In 2011, Domaine Javier came out as transgender on an episode of MTV’s “True Life.” Though she was already accepted to California Baptist University, Javier was accused by the university of fraud several months after the show aired. Having listed her gender as female on the school’s application, the university refused to accept this gender claim in light of her recently revealed transgender identity and expelled her soon after.
Javier is now suing California Baptist University for violating California’s Unruh Civil Rights Act, which protects against any form of discrimination due to, among other things, sexual orientation. As Javier told the Huffington Post, “I believe that education is for everyone, regardless of their gender. Everyone deserves a shot at a bright future. CBU deprived me of this right and treated me unfairly – something no one deserves.”
Javier’s suit shines a spotlight on California Baptist and other religiously affiliated institutions. Many Christian universities have bans on same-sex relationships and, as Katie McDonough of Salon notes, have successfully defended anti-gay discrimination suits.

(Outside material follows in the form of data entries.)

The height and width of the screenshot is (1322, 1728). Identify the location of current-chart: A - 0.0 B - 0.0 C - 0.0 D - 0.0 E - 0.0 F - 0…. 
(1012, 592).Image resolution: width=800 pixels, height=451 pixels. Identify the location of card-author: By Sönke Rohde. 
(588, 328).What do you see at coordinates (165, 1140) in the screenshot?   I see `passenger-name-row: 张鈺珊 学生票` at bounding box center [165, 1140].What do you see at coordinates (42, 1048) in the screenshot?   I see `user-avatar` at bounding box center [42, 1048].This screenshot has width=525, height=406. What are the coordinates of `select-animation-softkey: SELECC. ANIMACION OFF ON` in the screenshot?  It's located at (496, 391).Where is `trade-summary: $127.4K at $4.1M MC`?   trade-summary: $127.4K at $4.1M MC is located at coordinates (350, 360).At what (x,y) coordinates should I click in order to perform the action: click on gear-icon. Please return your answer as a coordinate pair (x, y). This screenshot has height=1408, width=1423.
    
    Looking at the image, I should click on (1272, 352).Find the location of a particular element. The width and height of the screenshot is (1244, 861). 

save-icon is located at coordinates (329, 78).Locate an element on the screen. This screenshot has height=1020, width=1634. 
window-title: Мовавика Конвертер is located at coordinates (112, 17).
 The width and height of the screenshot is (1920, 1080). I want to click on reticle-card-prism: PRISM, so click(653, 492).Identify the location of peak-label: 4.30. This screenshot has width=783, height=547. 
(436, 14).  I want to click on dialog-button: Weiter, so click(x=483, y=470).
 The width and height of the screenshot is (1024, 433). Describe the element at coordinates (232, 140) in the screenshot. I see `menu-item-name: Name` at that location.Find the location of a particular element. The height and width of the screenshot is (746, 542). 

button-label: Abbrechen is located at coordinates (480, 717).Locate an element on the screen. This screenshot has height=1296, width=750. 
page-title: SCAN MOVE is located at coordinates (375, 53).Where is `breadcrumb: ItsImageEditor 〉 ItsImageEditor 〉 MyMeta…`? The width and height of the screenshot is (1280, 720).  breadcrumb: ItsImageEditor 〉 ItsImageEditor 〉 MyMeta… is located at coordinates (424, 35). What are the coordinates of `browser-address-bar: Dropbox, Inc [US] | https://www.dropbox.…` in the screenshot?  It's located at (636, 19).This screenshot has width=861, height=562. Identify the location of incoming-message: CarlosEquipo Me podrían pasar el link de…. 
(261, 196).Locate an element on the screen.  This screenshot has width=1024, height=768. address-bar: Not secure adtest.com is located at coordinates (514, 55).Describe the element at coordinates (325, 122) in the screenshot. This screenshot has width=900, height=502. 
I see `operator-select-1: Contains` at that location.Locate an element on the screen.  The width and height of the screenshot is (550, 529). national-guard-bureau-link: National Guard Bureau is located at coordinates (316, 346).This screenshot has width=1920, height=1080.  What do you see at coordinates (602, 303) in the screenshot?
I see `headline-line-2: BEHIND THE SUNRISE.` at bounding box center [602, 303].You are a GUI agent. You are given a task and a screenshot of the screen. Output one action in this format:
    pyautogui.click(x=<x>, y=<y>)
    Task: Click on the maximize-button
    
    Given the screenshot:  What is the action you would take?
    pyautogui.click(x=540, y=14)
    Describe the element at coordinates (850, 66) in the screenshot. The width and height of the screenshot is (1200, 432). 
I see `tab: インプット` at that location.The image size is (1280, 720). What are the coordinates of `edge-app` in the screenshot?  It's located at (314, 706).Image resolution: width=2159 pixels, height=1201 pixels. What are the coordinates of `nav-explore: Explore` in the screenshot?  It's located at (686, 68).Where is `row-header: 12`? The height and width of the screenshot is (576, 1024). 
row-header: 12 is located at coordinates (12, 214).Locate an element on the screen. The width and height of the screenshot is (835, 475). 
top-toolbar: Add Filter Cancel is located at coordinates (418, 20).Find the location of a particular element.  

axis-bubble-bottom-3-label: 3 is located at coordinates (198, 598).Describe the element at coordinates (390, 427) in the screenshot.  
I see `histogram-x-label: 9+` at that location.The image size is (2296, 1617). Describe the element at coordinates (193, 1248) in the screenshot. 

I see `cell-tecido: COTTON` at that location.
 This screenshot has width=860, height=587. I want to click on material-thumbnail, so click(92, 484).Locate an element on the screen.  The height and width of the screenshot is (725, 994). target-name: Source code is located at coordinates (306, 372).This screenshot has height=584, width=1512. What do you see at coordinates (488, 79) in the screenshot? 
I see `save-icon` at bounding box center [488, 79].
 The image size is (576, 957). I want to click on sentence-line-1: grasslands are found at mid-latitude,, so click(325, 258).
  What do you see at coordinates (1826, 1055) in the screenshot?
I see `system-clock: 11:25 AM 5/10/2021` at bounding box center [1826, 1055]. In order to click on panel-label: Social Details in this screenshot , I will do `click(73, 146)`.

However, there is, as of now, no university policy prohibiting the enrollment of transgender students.
Columbia Law School professor Suzanne Goldberg, who specializes in sexuality and gender law, stated that California Baptist’s policy sets up students like Javier to fail no matter what. She notes that, were Javier to have listed her gender as male on her university application, she still would have faced questions of fraud from her school because her physical gender presentation and her application identification would not have matched.
Though Javier lost over half a million dollars in scholarships, for her the lawsuit is about more than just the money – it is about challenging the institution’s policies on gender and working to guarantee that no one is deprived of an education or discriminated against due to their gender identity.